Ohne Groll
Von Robert Cohen
Die Donauschiffahrt wird ohne Erwin Riess nicht mehr dieselbe sein: Sie brauchte ihn. Auch die marxistische Linke brauchte ihn. Was ich über die Donauschiffahrt weiß, habe ich in den Groll-Romanen gelernt. Was Erwin Riess über den Marxismus wusste, hat er zuerst bei Gramsci gelernt. Darüber schrieb er mir in einer E-Mail: »über gramsci hab ich dissertiert und mein erster weg in rom führte mich an sein grab – und am nächsten tag ins ›istituto gramsci‹«. Mit dem Grabbesuch ehrte er Gramscis Andenken, mit dem Besuch im Istituto sein Weiterwirken.
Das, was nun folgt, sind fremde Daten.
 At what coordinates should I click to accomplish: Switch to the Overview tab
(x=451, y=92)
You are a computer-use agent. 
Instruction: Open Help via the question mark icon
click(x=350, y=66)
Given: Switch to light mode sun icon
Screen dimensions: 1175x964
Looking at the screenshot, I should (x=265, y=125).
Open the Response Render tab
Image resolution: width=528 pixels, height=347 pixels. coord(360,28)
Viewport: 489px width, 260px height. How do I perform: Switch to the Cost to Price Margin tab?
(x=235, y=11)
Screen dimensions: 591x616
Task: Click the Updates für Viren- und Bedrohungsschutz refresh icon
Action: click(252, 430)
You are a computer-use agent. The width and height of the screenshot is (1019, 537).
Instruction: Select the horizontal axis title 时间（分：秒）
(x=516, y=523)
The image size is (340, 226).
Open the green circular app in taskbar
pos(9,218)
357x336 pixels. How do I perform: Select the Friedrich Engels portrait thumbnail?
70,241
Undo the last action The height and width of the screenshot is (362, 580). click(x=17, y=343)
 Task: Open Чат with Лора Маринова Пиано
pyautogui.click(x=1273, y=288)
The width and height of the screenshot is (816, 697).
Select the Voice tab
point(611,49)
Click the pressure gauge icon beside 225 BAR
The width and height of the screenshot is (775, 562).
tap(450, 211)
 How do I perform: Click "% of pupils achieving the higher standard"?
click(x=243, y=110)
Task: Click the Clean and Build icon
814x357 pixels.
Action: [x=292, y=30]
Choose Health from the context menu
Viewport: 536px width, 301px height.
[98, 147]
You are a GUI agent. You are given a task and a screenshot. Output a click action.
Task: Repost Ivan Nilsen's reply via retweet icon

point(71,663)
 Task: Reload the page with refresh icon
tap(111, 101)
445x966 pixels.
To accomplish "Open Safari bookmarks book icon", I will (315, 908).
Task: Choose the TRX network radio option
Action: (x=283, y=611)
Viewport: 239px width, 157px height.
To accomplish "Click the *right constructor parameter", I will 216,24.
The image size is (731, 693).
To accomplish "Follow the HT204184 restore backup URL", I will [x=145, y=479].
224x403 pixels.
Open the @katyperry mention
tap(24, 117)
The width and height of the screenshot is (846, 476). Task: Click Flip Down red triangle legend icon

Auch im eigenen Werk. Aufmerksamkeit für Sprache und unnachgiebiger Widerstand gegen Faschismus – was könnte gramscianischer sein? Die Groll-Kriminalromane: Witz und Leichtigkeit der Sprache, die schwierig zu machen sind. Spannung. Belehrung auf unterhaltsame Weise. Man erfährt da ebensoviel über Landschaften und Städte, über Menschen und ihren Alltag entlang des großen Stroms, über ihre Geschichte und Gegenwart, wie über die Schiffahrt. Groll, der Polyhistor, weiß alles (da wird sein Autor auch einiges gewusst haben). Die Groll-Romane unterhalten »in sinnlicher Weise und heiter«, wie Brecht das von den Künsten gefordert hat. Sie sind ein Geschenk an Linke, für die Stunden, in denen sie den Alltag, nicht aber die gesellschaftliche Wirklichkeit, von sich fernhalten wollen. Allerdings sind die Groll-Romane nicht nur heiter. Nicht in ihrem Antifaschismus, nicht in ihrem nicht nachlassenden Zorn auf die Frechheit der Besitzer dieser Welt. Nicht im klaren Blick auf die gesellschaftlichen Konstellationen, die die Menschen bedrücken und niederhalten. Und nicht in der scheinbar beiläufigen Art, wie der Alltag eines behinderten Menschen den Nichtbehinderten erlebbar gemacht wird. Wie es ist, wenn ein Rollstuhlfahrer eine Toilette sucht, die Zeit verstreicht, und er endlich eine findet: nur sind da Stufen. Ich habe das mit Entsetzen gelesen. Betroffen nickend bei den Passagen, in denen Herr Groll seinen Zorn über die Indifferenz der Welt – und besonders der Architektur – gegenüber Behinderten zeigt. Einmal schrieb er mir über die Groll-Romane: »Diese Art von Texten braucht große Intimität und Ausgeliefertheit.«
Herr Groll, ohne Vornamen. Es passt zu ihm. Einer, der sich nicht anbiedert, auch bei den Unteren nicht.
Wir haben uns nur wenige Male gesehen, in den Jahrzehnten, in denen wir befreundet waren, die Distanz zwischen New York und Pörtschach war zu groß.
Im Januar vergangenen Jahres schilderte er mir in »dürren Worten«, wie er schrieb, einen Sturz in seiner Wohnung. Die dürren Worte verdeckten ein Geschehen, wie ich es mir schlimmer nicht ausmalen konnte. In meiner Antwort verwendete ich das Wort heroisch, hinzufügend: »Der Begriff des Heroischen ist verhunzt, das zeigt die Formel ›Helden des Alltags‹. Als eigentliche Helden gelten offenbar die nichtalltäglichen: Astronauten oder Himalayakletterer, die sich ihr Heldentum aussuchen und dafür trainieren können. Wo, wenn nicht im Alltag, zeigt sich das wirklich Heroische? Bei Menschen wie dir.« Seine Antwort: »mit dem heroischen würde ich ein wenig vorsichtig sein, da haben uns die widerstandskämpfer gegen die nazis doch einiges voraus. dennoch beneide ich diese leute in einer geheimen kammer meines herzens … der kampf gegen den körperlichen verfall hat eben so gar keine gesellschaftliche perspektive.« Mit den Groll-Romanen und seinem Aktivismus hat er dazu beigetragen, dass der körperliche Verfall behinderter Menschen eine gesellschaftliche Perspektive bekommt.
Wie werde ich, ohne Groll, meinen Groll auf die schlechten Zustände ertragen können?